António Andrade, do Partido Socialista, ex presidente da junta, e antigo emigrante na Suiça, acaba de ser acusado de dois crimes, um de peculato e outro de falsificação.

O Ministério Público considerou indiciado que o arguido, “no exercício funcional como presidente da junta de freguesia de Pedraça, concelho de Cabeceiras de Basto, de março de 2010 a setembro de 2013, apropriou-se de 34.452 euros, pertença da autarquia”.

“A pretexto da execução de tarefas de pagamento a fornecedores e de liquidação de outros encargos, o arguido logrou que fossem preenchidos, assinados e postos em condições de ser pagos vários cheques, de que ficou portador e que logrou depositar em contas bancárias a que tinha acesso”, diz a acusação.

Em declarações a O MINHO, o atual presidente da freguesia, Luís Moita, do movimento Independentes por Cabeceiras, disse que, quando tomou posse, em outubro de 2013, encontrou diversas irregularidades na contabilidade.

Questionou, então, o presidente cessante, o qual deu apenas “respostas vagas”.

Pedraça. Foto: Divulgação

Andrade não se candidatou por ter atingido o limite de mandatos.

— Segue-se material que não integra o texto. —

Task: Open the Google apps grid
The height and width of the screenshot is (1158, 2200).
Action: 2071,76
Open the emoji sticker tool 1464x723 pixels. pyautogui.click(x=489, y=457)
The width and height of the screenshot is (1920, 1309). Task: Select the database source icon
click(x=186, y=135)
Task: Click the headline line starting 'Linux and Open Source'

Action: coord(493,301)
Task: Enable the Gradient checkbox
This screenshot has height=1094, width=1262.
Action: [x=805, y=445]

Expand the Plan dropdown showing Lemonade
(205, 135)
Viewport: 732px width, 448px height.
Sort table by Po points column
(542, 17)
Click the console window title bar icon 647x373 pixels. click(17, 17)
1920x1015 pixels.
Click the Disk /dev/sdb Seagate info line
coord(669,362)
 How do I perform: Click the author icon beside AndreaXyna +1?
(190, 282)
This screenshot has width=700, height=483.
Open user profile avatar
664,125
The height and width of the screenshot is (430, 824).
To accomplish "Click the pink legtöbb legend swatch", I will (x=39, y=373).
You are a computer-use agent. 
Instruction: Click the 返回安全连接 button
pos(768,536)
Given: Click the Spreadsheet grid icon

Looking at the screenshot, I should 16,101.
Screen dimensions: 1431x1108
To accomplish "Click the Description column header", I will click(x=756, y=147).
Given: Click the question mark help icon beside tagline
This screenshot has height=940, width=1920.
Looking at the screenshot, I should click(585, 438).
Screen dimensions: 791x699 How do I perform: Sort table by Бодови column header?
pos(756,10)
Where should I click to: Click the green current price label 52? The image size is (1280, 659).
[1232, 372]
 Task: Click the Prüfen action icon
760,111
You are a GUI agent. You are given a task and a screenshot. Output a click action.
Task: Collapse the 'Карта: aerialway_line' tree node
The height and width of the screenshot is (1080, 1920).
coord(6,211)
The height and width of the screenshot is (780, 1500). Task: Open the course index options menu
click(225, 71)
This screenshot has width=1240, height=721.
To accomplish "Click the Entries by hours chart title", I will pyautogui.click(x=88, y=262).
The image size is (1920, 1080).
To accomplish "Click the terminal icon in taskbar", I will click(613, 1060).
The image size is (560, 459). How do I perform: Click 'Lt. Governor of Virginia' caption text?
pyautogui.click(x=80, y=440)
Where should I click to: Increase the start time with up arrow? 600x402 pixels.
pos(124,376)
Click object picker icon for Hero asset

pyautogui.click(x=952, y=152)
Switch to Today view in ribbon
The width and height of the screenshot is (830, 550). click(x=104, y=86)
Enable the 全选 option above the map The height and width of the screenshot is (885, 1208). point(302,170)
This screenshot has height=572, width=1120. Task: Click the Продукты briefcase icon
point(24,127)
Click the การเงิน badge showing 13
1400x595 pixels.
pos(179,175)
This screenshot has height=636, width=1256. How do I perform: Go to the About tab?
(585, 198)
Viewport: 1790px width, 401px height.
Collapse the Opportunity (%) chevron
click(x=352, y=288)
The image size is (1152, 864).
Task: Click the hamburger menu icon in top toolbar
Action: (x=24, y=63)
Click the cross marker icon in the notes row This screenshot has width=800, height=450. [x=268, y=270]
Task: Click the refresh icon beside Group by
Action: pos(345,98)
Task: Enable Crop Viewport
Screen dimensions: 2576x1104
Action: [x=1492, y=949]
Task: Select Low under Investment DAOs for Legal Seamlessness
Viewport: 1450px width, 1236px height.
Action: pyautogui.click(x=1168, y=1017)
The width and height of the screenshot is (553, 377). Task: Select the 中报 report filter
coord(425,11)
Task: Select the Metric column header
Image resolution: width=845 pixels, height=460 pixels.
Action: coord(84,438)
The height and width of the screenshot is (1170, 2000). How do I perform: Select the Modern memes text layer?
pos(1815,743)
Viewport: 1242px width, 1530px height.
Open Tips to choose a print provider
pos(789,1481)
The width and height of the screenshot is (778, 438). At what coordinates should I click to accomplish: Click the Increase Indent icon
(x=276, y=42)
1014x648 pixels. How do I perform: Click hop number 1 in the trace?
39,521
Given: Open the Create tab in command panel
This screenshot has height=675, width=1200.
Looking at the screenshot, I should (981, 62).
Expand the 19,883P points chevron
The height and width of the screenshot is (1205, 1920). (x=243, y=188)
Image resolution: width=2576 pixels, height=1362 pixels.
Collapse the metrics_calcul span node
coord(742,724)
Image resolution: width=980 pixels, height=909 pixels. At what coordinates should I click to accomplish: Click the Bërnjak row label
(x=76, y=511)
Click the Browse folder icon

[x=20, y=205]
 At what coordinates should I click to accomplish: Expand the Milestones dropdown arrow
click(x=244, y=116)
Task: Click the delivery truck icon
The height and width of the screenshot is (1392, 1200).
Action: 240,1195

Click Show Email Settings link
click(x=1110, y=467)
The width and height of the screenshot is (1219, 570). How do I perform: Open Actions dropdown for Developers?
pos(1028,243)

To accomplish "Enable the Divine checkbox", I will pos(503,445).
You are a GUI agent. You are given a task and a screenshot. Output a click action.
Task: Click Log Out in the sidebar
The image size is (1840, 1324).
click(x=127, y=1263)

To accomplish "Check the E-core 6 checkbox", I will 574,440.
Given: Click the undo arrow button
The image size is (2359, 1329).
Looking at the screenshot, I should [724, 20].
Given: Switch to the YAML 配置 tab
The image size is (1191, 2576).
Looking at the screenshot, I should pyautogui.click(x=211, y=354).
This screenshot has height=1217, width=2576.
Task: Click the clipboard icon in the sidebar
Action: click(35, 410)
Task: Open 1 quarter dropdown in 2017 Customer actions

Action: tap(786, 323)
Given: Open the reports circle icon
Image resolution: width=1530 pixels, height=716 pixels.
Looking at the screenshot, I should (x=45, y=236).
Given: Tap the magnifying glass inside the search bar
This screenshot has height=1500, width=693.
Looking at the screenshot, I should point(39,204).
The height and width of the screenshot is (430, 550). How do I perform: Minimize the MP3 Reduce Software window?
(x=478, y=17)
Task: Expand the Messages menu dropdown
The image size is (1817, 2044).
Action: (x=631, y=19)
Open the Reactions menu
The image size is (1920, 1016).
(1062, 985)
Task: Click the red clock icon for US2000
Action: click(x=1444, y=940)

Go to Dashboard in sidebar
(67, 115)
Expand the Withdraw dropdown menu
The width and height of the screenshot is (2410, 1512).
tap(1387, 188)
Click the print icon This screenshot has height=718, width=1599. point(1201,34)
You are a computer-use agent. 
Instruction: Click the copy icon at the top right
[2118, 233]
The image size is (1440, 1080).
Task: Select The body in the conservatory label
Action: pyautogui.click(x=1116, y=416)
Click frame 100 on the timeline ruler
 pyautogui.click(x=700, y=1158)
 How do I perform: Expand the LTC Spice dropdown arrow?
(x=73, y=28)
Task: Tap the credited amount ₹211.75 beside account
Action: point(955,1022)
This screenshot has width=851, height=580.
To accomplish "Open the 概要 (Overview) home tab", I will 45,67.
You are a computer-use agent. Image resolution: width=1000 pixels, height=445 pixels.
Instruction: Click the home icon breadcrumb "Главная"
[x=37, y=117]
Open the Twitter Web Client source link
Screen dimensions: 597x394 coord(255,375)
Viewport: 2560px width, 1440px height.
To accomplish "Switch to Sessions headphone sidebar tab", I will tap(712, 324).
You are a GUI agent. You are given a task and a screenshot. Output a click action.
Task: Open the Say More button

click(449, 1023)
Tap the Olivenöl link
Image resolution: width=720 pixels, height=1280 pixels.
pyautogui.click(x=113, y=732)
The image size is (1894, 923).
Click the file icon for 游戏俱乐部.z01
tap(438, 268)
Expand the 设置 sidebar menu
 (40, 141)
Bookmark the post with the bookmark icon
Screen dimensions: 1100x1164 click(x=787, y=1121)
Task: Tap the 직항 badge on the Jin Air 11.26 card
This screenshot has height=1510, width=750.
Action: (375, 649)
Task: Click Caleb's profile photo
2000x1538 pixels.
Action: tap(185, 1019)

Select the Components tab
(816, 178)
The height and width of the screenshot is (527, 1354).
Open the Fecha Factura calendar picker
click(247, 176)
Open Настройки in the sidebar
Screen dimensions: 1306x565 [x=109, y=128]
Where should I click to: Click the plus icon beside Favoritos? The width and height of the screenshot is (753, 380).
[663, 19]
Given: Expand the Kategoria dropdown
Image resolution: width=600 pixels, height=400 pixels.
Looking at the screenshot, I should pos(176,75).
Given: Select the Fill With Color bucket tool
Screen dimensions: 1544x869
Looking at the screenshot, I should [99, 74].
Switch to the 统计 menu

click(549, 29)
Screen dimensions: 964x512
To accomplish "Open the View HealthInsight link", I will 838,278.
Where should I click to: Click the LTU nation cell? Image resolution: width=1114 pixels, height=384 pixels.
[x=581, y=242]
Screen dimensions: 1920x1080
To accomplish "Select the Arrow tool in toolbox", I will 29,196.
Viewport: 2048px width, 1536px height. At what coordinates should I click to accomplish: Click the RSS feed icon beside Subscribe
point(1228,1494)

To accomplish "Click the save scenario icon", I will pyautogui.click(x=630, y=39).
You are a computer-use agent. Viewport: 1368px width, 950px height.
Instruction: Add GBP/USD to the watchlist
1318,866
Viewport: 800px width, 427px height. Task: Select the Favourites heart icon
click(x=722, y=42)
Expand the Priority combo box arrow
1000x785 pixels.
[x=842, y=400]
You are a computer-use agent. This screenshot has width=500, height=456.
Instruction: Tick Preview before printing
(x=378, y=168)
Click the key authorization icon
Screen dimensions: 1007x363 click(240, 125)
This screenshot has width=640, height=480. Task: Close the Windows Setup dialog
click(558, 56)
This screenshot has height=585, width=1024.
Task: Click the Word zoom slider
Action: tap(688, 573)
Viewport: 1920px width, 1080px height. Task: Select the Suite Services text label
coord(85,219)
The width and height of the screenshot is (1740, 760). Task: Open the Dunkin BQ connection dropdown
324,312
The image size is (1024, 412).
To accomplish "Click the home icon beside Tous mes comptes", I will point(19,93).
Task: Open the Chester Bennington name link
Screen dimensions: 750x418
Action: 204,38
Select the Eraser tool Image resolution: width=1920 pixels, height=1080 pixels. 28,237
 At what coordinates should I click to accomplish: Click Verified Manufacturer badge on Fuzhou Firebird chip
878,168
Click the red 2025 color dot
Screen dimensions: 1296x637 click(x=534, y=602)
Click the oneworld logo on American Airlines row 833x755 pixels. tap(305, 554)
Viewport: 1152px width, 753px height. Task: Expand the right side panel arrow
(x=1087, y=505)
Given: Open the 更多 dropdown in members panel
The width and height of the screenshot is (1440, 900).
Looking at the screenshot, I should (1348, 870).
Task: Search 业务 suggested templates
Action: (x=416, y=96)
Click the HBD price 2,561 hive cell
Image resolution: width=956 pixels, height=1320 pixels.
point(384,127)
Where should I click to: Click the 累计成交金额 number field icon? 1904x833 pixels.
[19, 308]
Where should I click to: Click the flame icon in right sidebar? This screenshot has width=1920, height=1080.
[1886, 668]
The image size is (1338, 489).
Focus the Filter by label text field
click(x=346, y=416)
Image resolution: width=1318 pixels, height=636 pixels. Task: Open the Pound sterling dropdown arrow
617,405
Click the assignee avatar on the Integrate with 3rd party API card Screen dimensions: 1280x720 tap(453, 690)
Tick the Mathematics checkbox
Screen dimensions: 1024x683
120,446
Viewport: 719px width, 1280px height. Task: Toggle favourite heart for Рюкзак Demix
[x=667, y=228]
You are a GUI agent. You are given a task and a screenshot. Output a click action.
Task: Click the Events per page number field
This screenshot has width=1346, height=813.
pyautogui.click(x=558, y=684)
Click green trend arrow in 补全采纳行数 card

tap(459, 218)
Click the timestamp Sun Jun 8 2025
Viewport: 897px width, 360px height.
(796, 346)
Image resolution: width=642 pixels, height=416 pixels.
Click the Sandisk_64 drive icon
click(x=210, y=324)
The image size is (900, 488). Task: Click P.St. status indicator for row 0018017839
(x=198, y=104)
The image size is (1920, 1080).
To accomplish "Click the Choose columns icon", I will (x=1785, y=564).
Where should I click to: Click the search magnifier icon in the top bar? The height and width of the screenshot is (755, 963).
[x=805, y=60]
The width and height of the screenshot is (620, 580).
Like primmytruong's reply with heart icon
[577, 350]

O novo Executivo aprovou as contas, mas sob reserva e, em simultâneo, elaborou um dossier com documentos que enviou para o Tribunal de Contas. Entre outras incongruências havia a da compra de equipamentos que nunca entraram na sede da autarquia.

O Ministério Público sublinha que fez uma investigação patrimonial e financeira ao arguido, e “liquidou 598.172 euros a título de património incongruente, isto é, património não compatível com os rendimentos lícitos do arguido, peticionando, por isso, que seja condenado, em julgamento, a pagar tal montante ao Estado”.

António Andrade, que não conseguimos contactar, era dono de uma loja de informática em Arco de Baúlhe.